Bioterrorism-Related Anthrax: International Response by the Centers for Disease Control and Prevention

Christina S. Polyak, Jonathan T. Macy, Margarita Irizarry-De La Cruz, James E. Lai, Jay F. McAuliffe, Tanja Popovic, Segaran P. Pillai, Eric D. Mintz, and the Emergency Operations Center International Team


Emerging Infectious Diseases. 2002;8(10) 

In This Article


Any suspected bioterrorism event has immediate global implications, no matter who the intended target or where the event occurs. This global impact is particularly true for communicable diseases such as smallpox. However, because of international trade, travel, and social connectedness, the same principle applies to less easily transmitted communicable diseases such as anthrax. More than 4,000 threat letters were tested in public health laboratories in Europe in the month after the first report of intentionally contaminated mail in the United States, and all surveyed national public health institutions took extraordinary measures to improve bioterrorism preparedness.[3]

In countries throughout the world, threat letters caused a shift in resources from traditional public health concerns to national security concerns. This shift represents a particular challenge for developing countries with chronically scarce resources for public health. Therefore, additional resources, particularly for the health sector of developing countries, are needed to address future threats. In many countries, strengthening the public health surveillance and response capacity for naturally occurring emerging infectious diseases is the most efficient means to provide a critical early warning system for intentionally released biologic agents and a defense against their further spread.

Public health agencies need to be able to exchange information rapidly across international borders to keep pace with events and make critical medical and public health decisions. Public health agencies must also keep pace with worldwide media coverage to minimize the potential for misguided public reaction. In the United States and other countries, many persons who were exposed to suspected anthrax-containing materials were told to not start or to discontinue antibiotic chemoprophylaxis after anthrax exposure was ruled out by testing at public health reference laboratories and by further epidemiologic investigations.[4] Information and technical support provided by the international team helped allay fears, prevent unnecessary antibiotic treatment, and enhance laboratory-based surveillance for bioterrorism events worldwide.

The operations of the international team were not without difficulty. Responding rapidly in different languages to countries in different time zones proved to be a challenge. In addition, the team was not always able to provide rapid technical assistance because of the need for review and clearance of documents containing new scientific information. Despite strict adherence to regulations governing the transport of infectious agents, shipment of suspected isolates of B. anthracis from laboratories in one country to reference laboratories in the United States was complicated by hesitance from shipping companies, air carriers, and national authorities. In some cases, the laboratory investigation of suspected exposures was delayed for several days while consent was sought from higher authorities and willing shipping companies and air carriers were identified.

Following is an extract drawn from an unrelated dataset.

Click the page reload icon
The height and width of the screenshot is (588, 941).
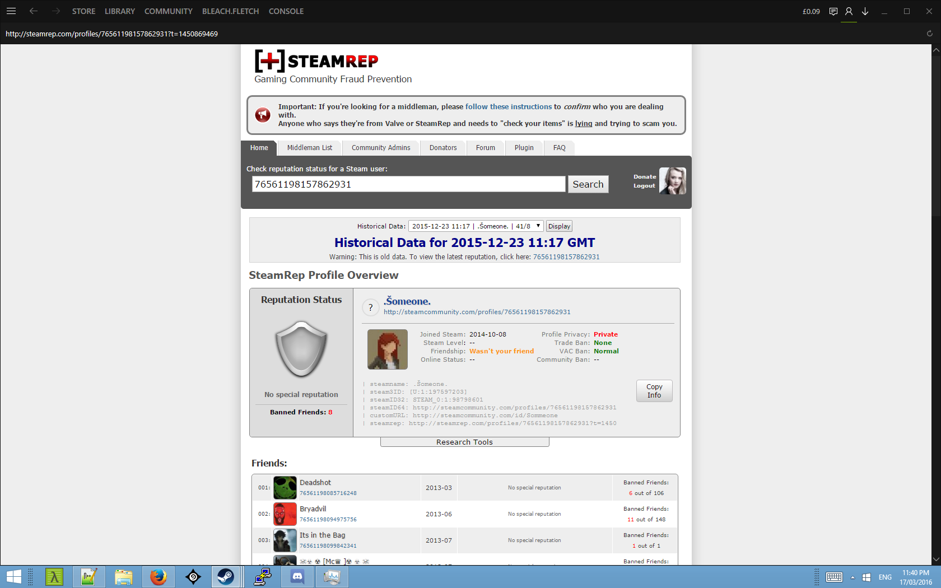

The largest percentage of requests received by the international team were from persons or agencies affiliated with ministries of health, reflecting concern about bioterrorism issues at the national government level. On request, the team also provided specific information about the events occurring in the United States, often through referrals to publications and other materials regularly posted on the CDC website. Information provided to field epidemiology training programs through TEPHINET addressed some of these issues proactively and reduced the overall number of requests.[5] Given the essential role of the public health laboratory in bioterrorism preparedness and response,[6] information provided proactively to laboratories through the WHO Global Salm-Surv listserv may also have reduced the number of requests.

Rapid, reliable access to the Internet is an extremely useful tool for connecting public health agencies and laboratories and should be universally promoted. Digital cameras are an economical means of capturing clinical and laboratory images for Internet transmission and can greatly enhance communication about suspected cases or specific etiologic agents of infectious diseases. Nonclassified commercial laboratory reagents and protocols for isolating and identifying B. anthracis and other bioterrorism agents should be widely available to national public health reference laboratories. Through its collaborating centers, WHO has already begun to establish a worldwide network of reference laboratories capable of isolating, identifying, and confirming bioterrorism agents; WHO will continue to play a critical role in global coordination of outbreak surveillance and response. In addition, during the World Health Assembly of May 2002, the 191 member states agreed to a resolution recognizing that a deliberate release of biological agents could have serious public health implications and jeopardize public health achievements of the past decades.[7]

In the long term, strengthening the capabilities of national public health agencies and laboratories to recognize and respond to potential bioterrorist events and agents will also build capacity for recognition and response to naturally occurring outbreaks. Ensuring connectivity between these national public health agencies and reference laboratories worldwide is critical to improving global preparedness for emerging infectious diseases, whether or not they result from the deliberate release of a bioterrorism agent.